I am working hard to raise boys who love to read and are good at it. This means that I get to spend time reading aloud to them all the children’s books that I loved, as well as those that I’ve never read. I’ve been searching for suggestions and keep finding fantastic book lists everywhere. I’ve been searching for a way to keep them handy when I am at the library or book shopping. I finally stumbled across the perfect way! I now have my own book of book lists!
Here is how I put it together. Warning, these instructions require Microsoft Word. There may be another way to do it but I haven’t tried any.
Create your master list:
- Open up all your favorite book lists. Some of mine are The Read-Aloud Revival, Simply Charlotte Mason, Ambleside Online Year 0 – 1, 20 Classic Chapter Books for 5-8 year olds, and the Mensa K-3 list.
- Start a single Microsoft Word file and copy each list in.

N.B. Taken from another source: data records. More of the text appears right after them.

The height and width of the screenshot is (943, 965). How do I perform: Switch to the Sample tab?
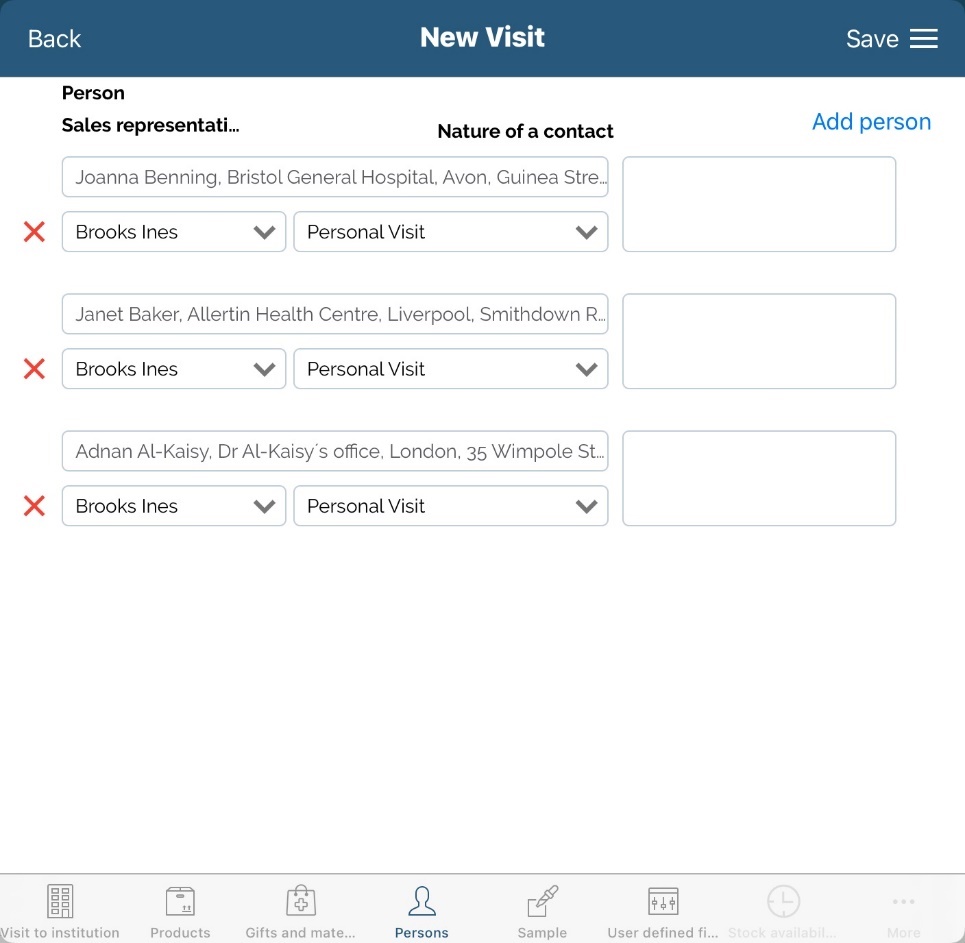pyautogui.click(x=542, y=911)
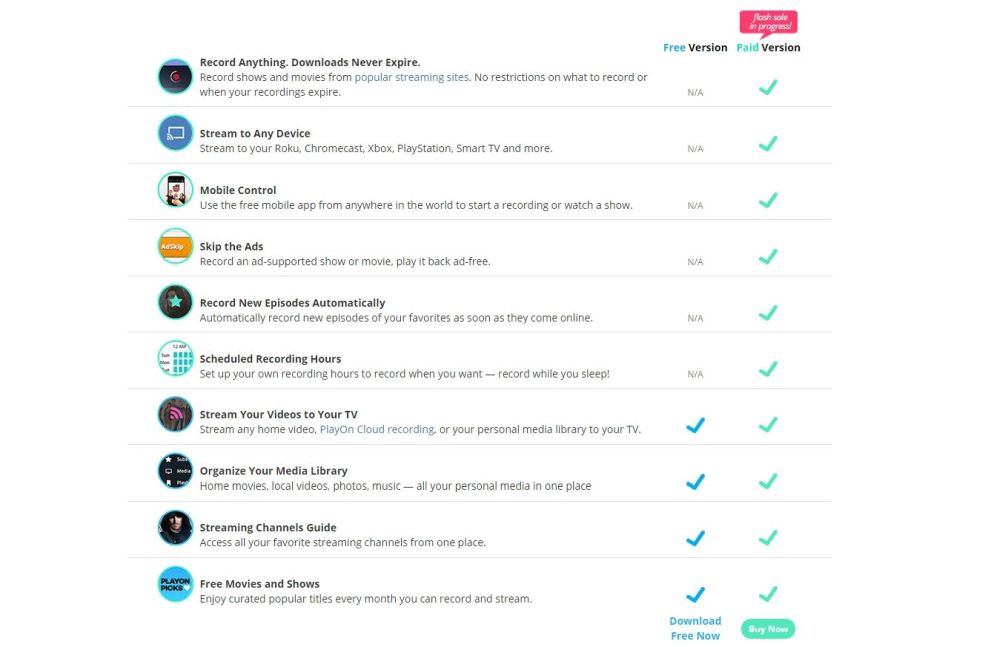Click the Download Free Now link

pos(695,628)
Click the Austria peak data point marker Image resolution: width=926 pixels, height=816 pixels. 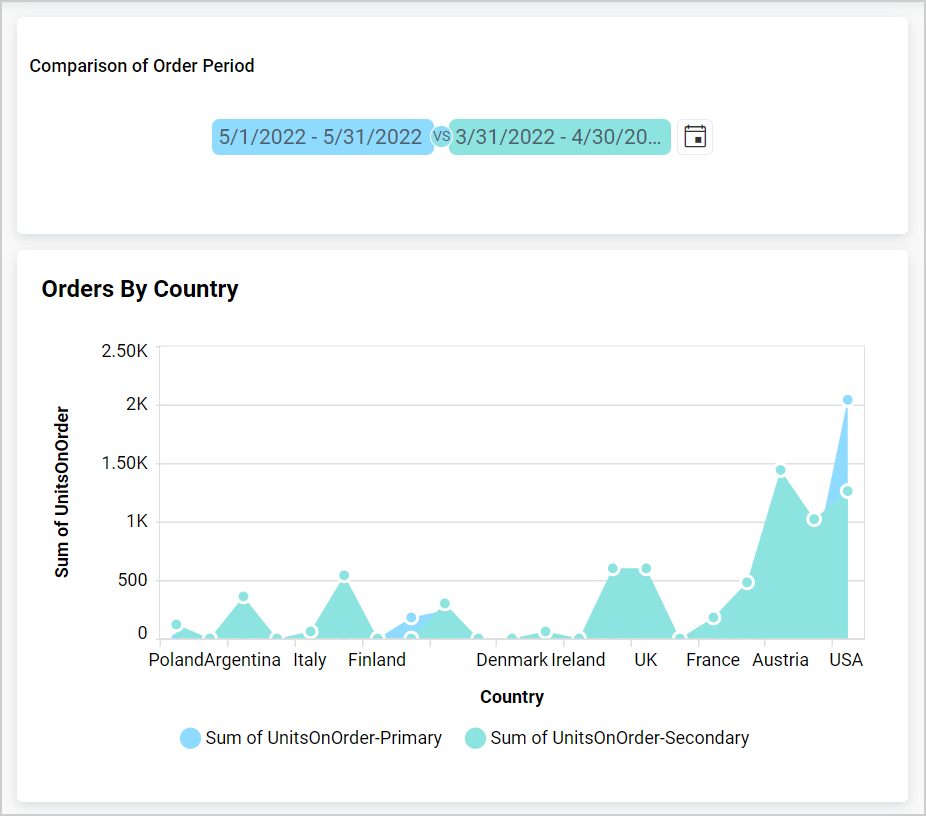pos(780,468)
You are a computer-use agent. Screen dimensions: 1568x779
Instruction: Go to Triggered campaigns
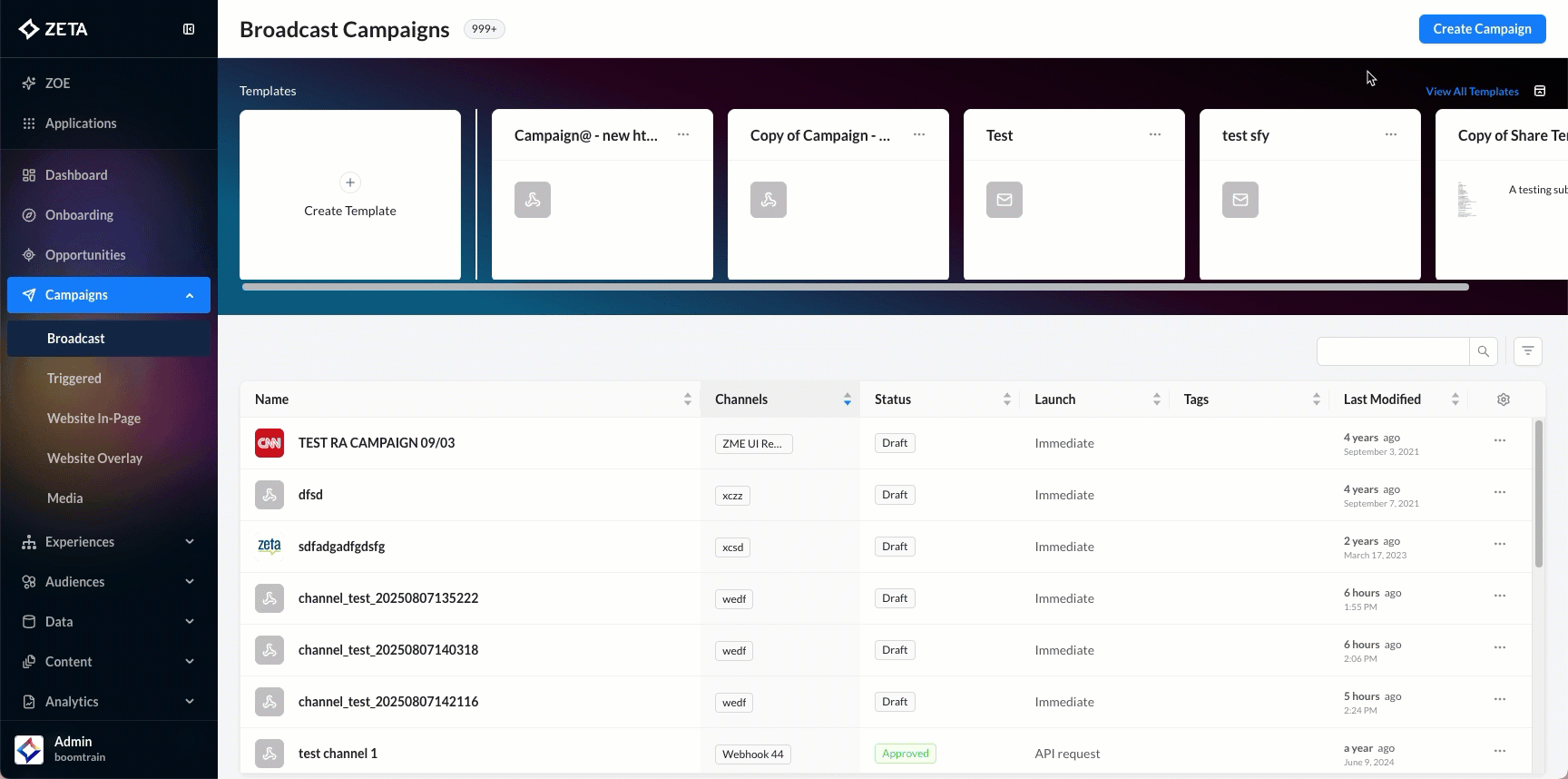74,379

- Title each section with the name of the booklist that you took it from.
- Take the time to format each list so that it is roughly in “Book Title – Author Name” format.
Create your booklet:
- Select all the text in the file and set the font to roughly 8pt. I know, it’s small, but I wanted to keep down the total number of pages.
- You don’t have to, but I also added two little squares at the front of each row using the WingDings font. They are for checking off books as I either buy them or as we read them.
- Follow the instructions on this website to use Word to create your booklet. I suggest making sure that there are a few blank pages at the end for writing on.
- Print it up!
Make it pretty!
- I wanted mine to be pretty and to fit in my Composition Notebook Day Planner
- I found a cute piece of scrapbook paper that I liked and a piece of cardstock that matched.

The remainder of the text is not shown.